If Jon Tester can get 20% of the people who dislike Joe Biden, most of whom are Republican-leaning independents, then he might be able to squeak out a victory like he did in 2018 or like he did in 2012. But you knock that down so that if you don't like Joe Biden, you also don't like Jon Tester, well, you've got yourself a Republican senator from Montana.
The other thing I like about this is the ads, the issues that the ad mentions. And that is when you talk about what it is that Joe Biden has done wrong, they could have focused on Republican based sorts of things, things like wokeness or things like using the word socialism.
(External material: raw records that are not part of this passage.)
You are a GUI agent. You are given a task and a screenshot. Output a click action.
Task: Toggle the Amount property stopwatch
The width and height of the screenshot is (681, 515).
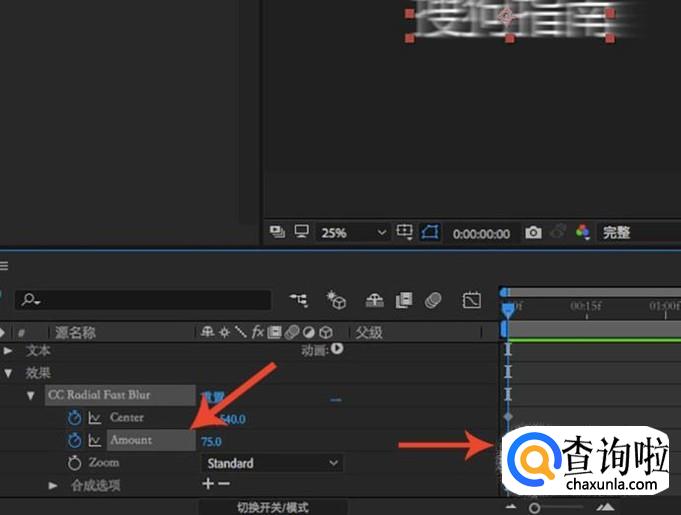tap(74, 440)
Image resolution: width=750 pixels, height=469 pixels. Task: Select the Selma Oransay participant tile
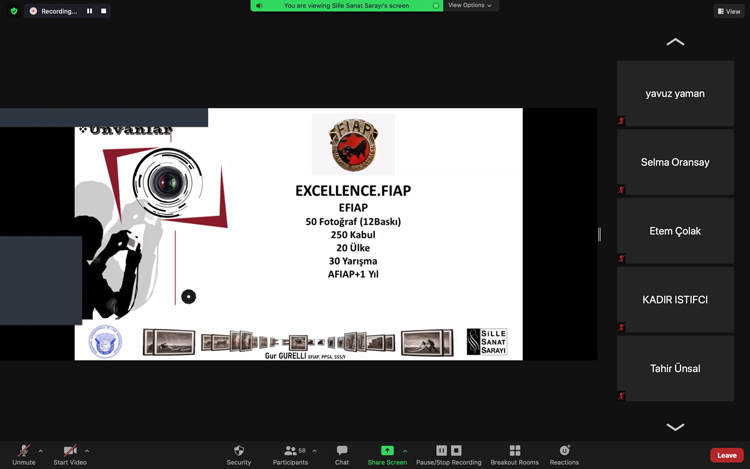[x=675, y=162]
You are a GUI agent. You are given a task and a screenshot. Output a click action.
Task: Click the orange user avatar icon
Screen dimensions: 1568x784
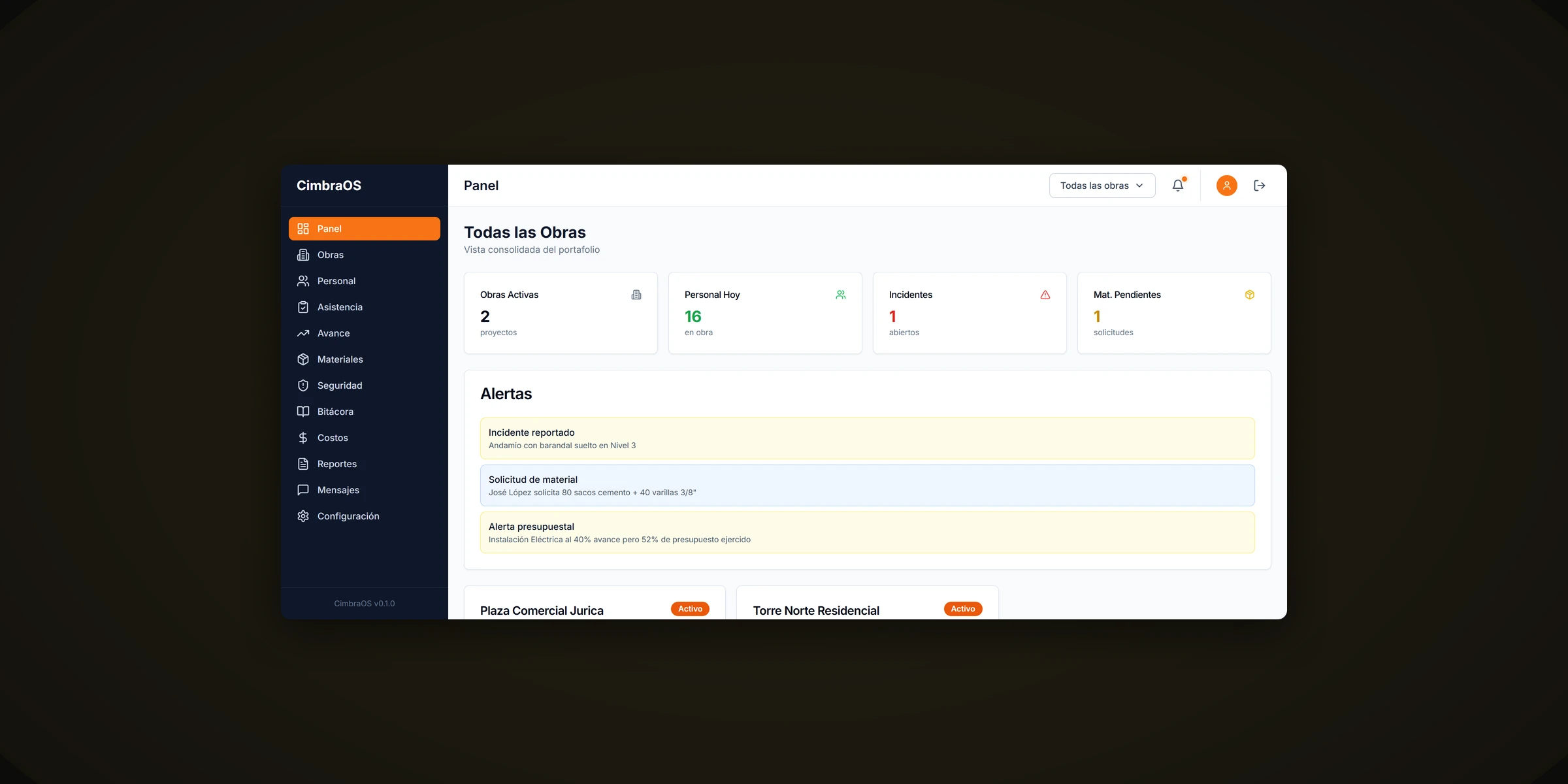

But remember, the person they're trying to talk to is the person who isn't the base. It's the person who usually votes Republican but is open to voting for a Democrat. So they talk about these sorts of issues that polls show these people are interested in. Inflation, gas prices, and immigration. All issues where Joe Biden's ratings are in the tank. In some cases, lower than his overall already low job approval ratings. So visually...
This is not an arresting ad, but it is an effective ad. Verbally, it is an effective ad and they reinforce one another. The target audience is clearly in mind throughout and they don't create deviations or irrelevant side questions that would cause the target audience to wonder or get sidetracked. No, this from 30 seconds from start to finish is a laser-focused ad.
that effectively targets the audience that they need in order to switch over to Republicans to pick up the seat. And that's why it's this week's Out of the Week. That's all for this episode. I'll be back in two weeks with another deep lineup of all-star guests. Until then, let's reach for the stars together and venture beyond the polls.